Liste des tâches -
- a) D'après l'article sur le deuxième Forum du syndicalisme de classe et de masse, combien de militants syndicaux ce forum a-t-il réunis ?
- b) Poursuivez l'article sur le deuxième Forum du syndicalisme de classe et de masse à partir de sa dernière phrase.

++++ Extrait du texte ++++

Article du CRI des Travailleurs n°30

Résolutions du deuxième Forum du syndicalisme de classe et de masse
(bilan des luttes et perspectives)

Le deuxième Forum du syndicalisme de classe et de masse a rassemblé une centaine de militants syndicaux le 12 janvier à Paris, à l’initiative de quatre collectifs de militants syndicaux d’origine et de sensibilité diverses (Blog Où va la CGT ? (1), Collectif Unitaire pour un Front Syndical de Classe (2), Continuer la CGT (3) et Comité pour un Courant Intersyndical de Lutte de classe (4), auquel participent, entre autres, les militants syndicaux du Groupe CRI) et de deux syndicats en tant que tels (Collectif général des travailleurs de l’énergie de Dalkia-France (5) et Fédération Syndicale Étudiante (6)).

Les militants présents (cheminots et agents de la RATP, étudiants en lutte, travailleurs du privé, fonctionnaires…) ont été nombreux à participer aux discussions, sous la forme de témoignages, d’analyses, de propositions et, sur certains points (degré de combativité des travailleurs, nature des syndicats, revendications à mettre en avant…) de débats contradictoires.

Après discussion et intégration de plusieurs amendements, les participants ont adopté les deux résolutions proposées à une très grande majorité, même si un certain nombre d’abstentions, notamment sur la seconde résolution, montre que plusieurs discussions restent à approfondir.

Par son contenu et les résolutions adoptées, ce Forum a donc été un succès et constitue un point d’appui pour avancer dans le regroupement des militants syndicaux de lutte de classe. Il s’agit maintenant de consolider ce début de regroupement, en diffusant et surtout en appliquant les résolutions adoptées, notamment par l’intervention commune plus systématique des collectifs et syndicats parties prenantes dans les luttes.

Indissociablement, il faut élargir ce premier regroupement en y associant d’autres syndicats de lutte et collectifs, ainsi qu’en assurant le succès des Forums régionaux dont le principe a été adopté.

Enfin, un saut qualitatif doit désormais être franchi en termes d’organisation commune, seule à même d’assurer une véritable efficacité et une plus grande visibilité. Pour cela, la meilleure solution est d’aller vers une Coordination ou Fédération nationale de ces syndicats et collectifs, qui permettrait d’intervenir de façon commune et organisée tout en respectant l’identité et l’autonomie de chacun.

++++ Informations extraites ++++

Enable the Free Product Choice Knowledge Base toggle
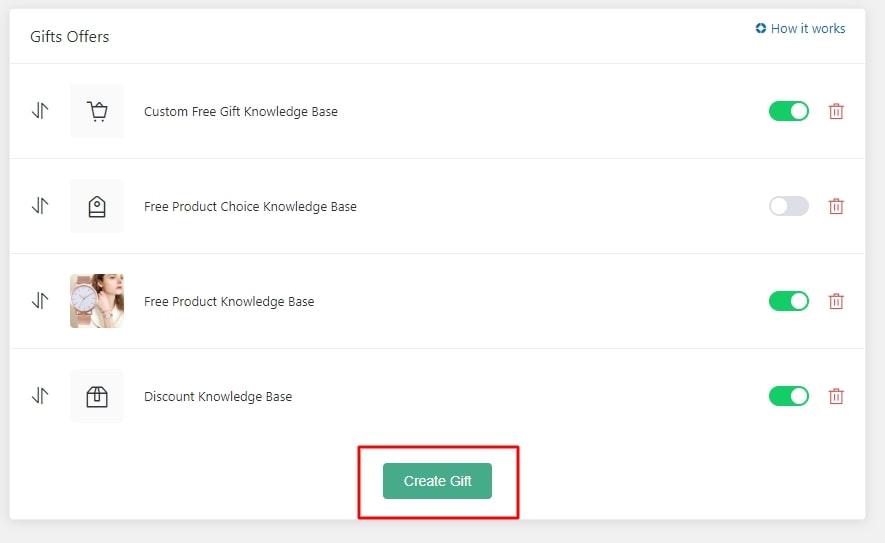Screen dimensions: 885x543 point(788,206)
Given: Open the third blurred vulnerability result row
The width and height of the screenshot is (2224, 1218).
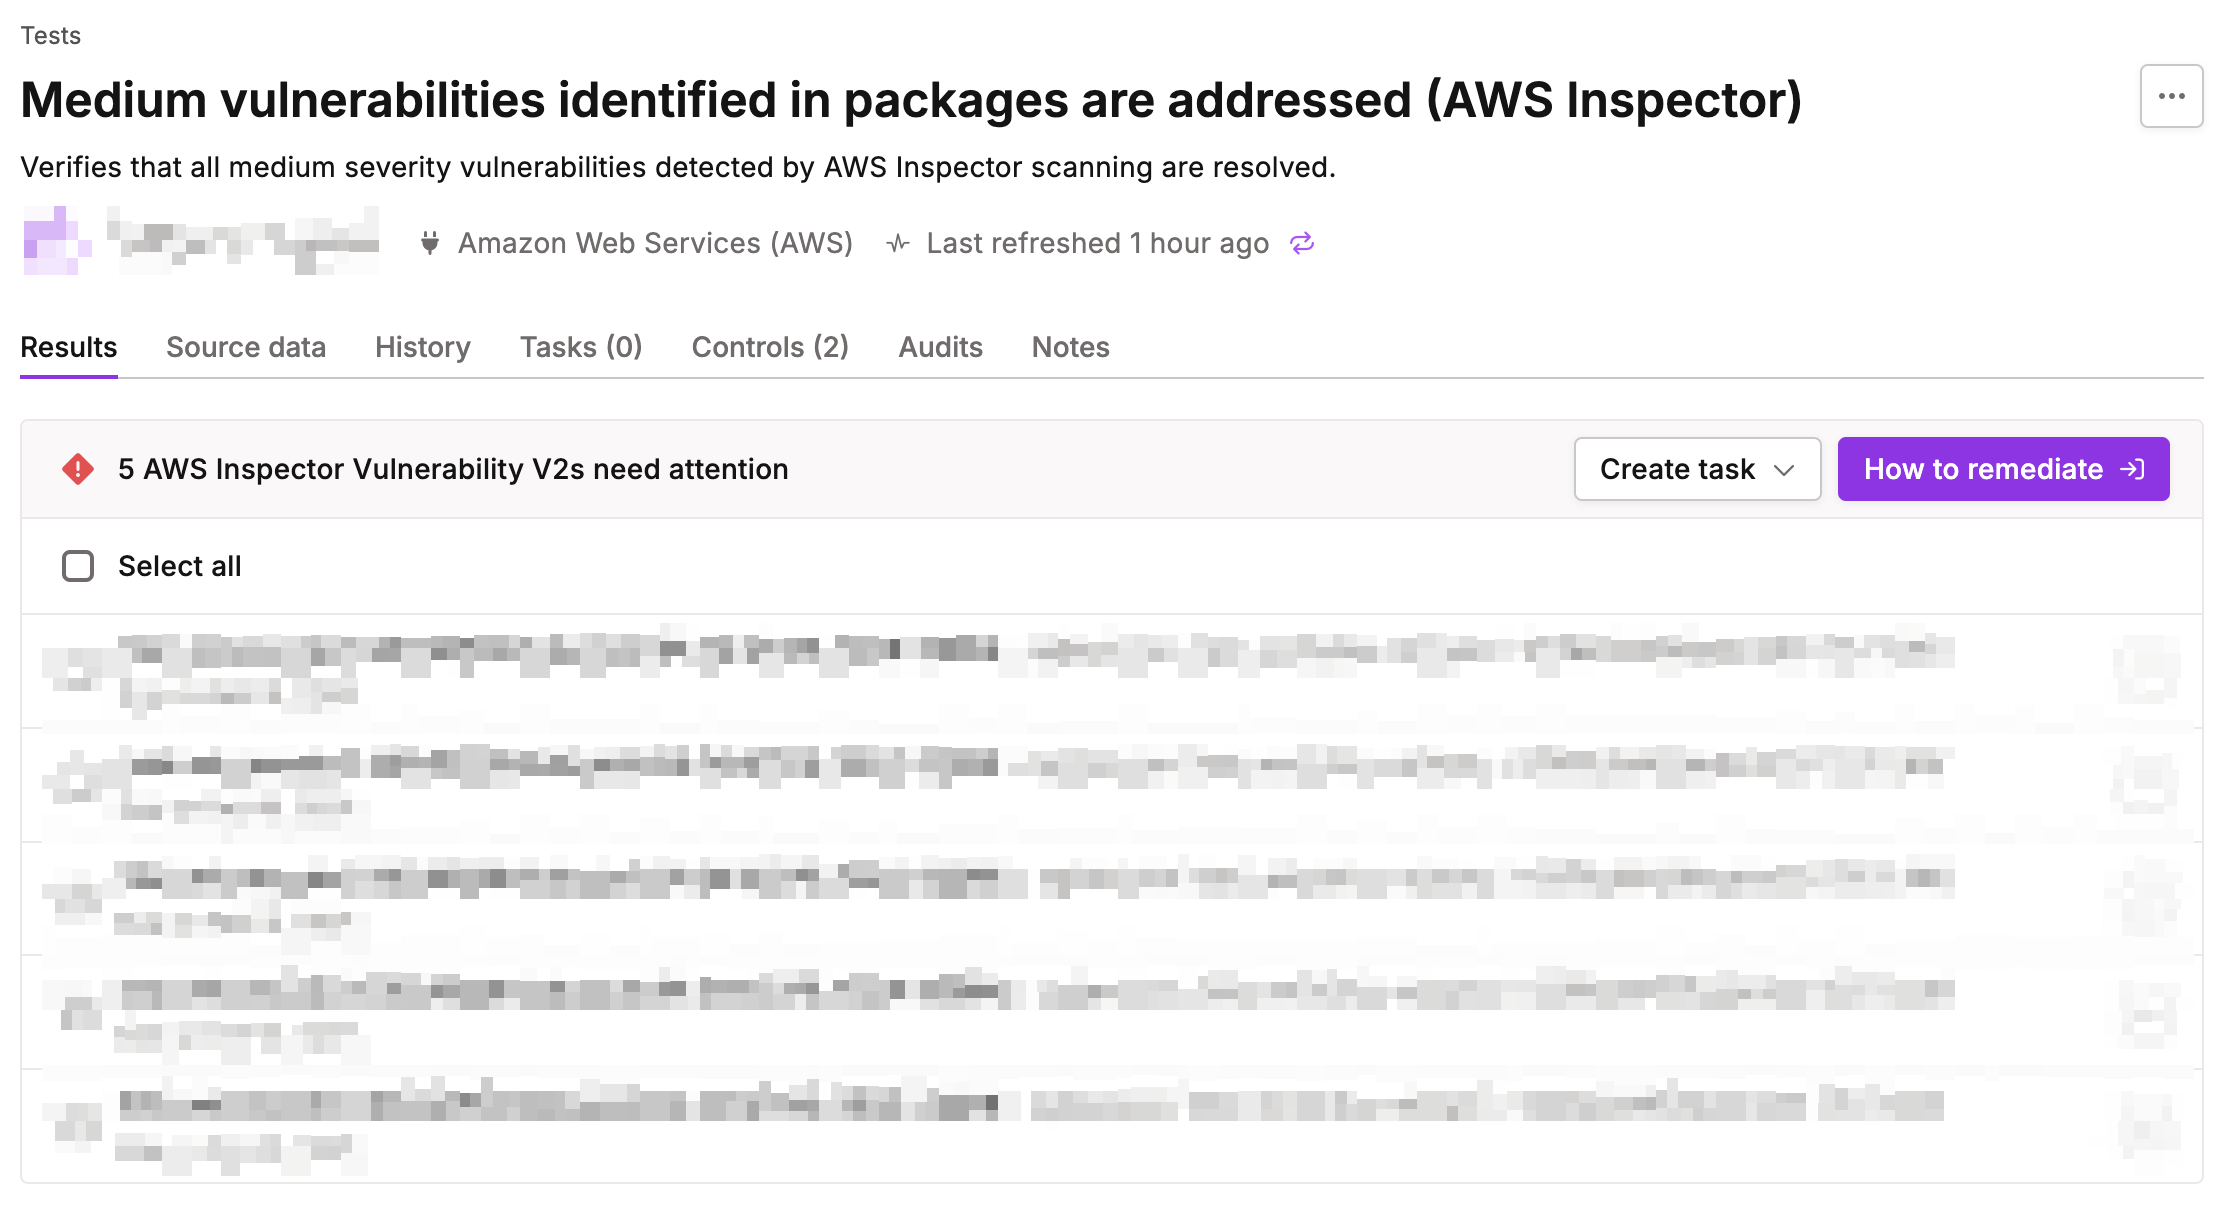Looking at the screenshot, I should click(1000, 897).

++++

Réponses aux problèmes -
- a) Une centaine de militants syndicaux.

- b)
Résolution du Forum sur le bilan des luttes de l’automne 2007

Les participants au deuxième forum pour un syndicalisme de classe et de masse

- constatent que les travailleurs sont aujourd’hui soumis à une offensive sans limite du grand patronat contre leurs droits sociaux et démocratiques. Amplifiant les politiques menées depuis de longues années, le Capital entend prendre de vitesse la résistance ouvrière et populaire en appliquant sa thérapie de choc dans tous les domaines, en ciblant en même temps toutes les conquêtes des travailleurs depuis un siècle et demi.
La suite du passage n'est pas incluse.